Data flow and processing

Operating the KITcube network of mostly not staffed stations requires a high degree of automation to ensure data collection preferably without interruptions. To achieve this, it is necessary to make the measurement data available for quality control mechanisms and surveillance immediately after the acquisition. The data flow in the KITcube is visualized in the following figure.

KITcube software
KITcube software data flow

Usually, the software delivered by the manufacturer is used for data acquisition. This data is transmitted to the KITcube data management system where the files are archived in the proprietary format as level 0-data. In a next step, the heterogeneous data format of the different devices has to be harmonized. To this end, the data is fed into a powerful time series database (PostgreSQL/TimescalDB) in a standardized and interoperable format. The implemented system also enables the handling of extensive volume data sets from remote sensing devices such as Doppler lidars and radars.

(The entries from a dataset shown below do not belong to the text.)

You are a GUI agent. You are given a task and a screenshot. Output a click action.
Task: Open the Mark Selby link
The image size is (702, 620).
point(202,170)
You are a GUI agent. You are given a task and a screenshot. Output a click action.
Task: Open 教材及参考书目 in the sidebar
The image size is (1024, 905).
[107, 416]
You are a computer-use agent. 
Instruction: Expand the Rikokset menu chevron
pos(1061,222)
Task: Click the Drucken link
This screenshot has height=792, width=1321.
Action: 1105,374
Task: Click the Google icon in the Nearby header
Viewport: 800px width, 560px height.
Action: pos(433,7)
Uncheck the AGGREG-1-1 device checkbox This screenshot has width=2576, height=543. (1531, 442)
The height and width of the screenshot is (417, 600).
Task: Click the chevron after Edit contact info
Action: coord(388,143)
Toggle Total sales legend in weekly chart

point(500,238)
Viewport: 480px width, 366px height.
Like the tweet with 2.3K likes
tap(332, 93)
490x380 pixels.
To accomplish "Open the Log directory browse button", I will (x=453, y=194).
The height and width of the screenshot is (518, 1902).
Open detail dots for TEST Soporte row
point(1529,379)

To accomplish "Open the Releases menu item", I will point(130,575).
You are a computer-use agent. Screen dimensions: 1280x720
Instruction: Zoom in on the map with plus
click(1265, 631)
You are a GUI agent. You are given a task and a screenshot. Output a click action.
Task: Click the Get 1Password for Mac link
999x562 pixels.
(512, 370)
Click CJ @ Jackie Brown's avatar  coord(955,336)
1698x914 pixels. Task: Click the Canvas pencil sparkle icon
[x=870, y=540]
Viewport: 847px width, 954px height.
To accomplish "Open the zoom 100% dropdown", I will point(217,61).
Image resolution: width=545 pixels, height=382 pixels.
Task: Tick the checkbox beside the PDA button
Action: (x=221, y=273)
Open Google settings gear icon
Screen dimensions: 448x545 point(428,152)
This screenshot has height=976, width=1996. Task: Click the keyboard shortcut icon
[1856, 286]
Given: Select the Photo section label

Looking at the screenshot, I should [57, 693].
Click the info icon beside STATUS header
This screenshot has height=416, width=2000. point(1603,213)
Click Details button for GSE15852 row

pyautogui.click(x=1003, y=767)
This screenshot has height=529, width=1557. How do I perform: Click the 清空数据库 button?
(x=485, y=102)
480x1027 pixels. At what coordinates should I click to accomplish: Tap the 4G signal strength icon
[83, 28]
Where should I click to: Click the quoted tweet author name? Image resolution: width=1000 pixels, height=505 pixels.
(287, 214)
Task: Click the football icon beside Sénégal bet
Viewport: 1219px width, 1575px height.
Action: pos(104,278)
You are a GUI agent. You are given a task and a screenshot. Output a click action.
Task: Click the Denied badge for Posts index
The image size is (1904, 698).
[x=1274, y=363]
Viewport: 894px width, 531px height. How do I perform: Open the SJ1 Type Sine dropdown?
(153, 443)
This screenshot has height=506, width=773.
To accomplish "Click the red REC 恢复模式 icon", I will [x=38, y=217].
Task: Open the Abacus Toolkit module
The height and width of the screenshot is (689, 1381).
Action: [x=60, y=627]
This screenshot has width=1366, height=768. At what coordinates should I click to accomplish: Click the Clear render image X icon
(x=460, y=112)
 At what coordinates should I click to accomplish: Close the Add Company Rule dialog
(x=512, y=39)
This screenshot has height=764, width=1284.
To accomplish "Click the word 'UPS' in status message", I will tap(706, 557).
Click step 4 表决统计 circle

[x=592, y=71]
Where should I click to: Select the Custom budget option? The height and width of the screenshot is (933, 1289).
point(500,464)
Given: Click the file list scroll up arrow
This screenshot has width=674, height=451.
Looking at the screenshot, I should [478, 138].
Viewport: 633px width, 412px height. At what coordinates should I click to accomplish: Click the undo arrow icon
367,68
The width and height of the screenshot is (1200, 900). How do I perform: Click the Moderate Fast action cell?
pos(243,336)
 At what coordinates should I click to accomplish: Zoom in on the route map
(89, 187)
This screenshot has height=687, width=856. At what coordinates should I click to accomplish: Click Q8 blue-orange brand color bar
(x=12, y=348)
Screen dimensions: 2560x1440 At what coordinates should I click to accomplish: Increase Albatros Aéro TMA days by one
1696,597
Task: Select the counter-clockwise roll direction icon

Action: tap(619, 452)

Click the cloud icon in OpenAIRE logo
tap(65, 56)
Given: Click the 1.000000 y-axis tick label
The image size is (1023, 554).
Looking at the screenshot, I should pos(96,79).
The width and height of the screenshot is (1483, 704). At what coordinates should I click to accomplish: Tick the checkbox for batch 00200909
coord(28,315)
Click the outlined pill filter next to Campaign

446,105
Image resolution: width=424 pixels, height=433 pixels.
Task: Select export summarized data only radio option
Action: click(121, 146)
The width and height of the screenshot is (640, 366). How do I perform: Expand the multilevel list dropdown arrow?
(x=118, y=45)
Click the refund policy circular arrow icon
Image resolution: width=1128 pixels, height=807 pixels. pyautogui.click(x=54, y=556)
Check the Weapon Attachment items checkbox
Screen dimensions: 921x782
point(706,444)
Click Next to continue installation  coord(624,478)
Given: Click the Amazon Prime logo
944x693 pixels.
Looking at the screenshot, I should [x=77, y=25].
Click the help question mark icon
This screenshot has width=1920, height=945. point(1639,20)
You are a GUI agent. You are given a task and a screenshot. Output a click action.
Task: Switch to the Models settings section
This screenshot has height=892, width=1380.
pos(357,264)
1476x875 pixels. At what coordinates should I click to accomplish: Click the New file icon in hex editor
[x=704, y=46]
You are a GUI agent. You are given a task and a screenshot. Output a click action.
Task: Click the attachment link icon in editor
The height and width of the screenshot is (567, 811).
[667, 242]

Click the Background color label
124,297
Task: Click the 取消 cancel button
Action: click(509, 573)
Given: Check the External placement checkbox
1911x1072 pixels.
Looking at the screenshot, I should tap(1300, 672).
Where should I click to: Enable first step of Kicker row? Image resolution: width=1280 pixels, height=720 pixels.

The database provides the level 0 data to multiple applications promptly. In a first processing, a automatic quality control is carried out. If a system fault is detected, the principal investigator is notified immediately. Therefore, system faults are detected early and maintenance be initiated to minimize data gaps. Current and past measurements are provided by an interactive dashboard. The live-processing of quicklooks in the dashboard enables assessments of the current meteorological situation as well as understanding past weather situations. Post-processing algorithms can access level 0 data from the database as well as from the original level 0 files.

Time-critical applications as assimilations require a prompt processing of near-real time measurement data in an interoperable format like netCDF. For example, radial velocities measured in different directions by Doppler lidars have to be processed to get profiles of vertically and temporally resolved wind vectors (Fig. 1). This post-processing is conducted for all Doppler lidars in operation in regular intervals to enable time-critical follow-up processes. The algorithms developed for wind profiling from Doppler lidar measurements are made publicly available with extensions for the usage outside KITcube. The open-source software is available as Atmospheric Profile Processing toolKIT.

Windprofil-Diagramme Schallstadt am 24. Aug 2023, mit u, v, w-Komponenten in m/s.
Fig. 1: Wind vector profile consiting of the horizontal wind components u and v, and the vertical wind w, processeded from radial velocity Doppler lidar-measurements.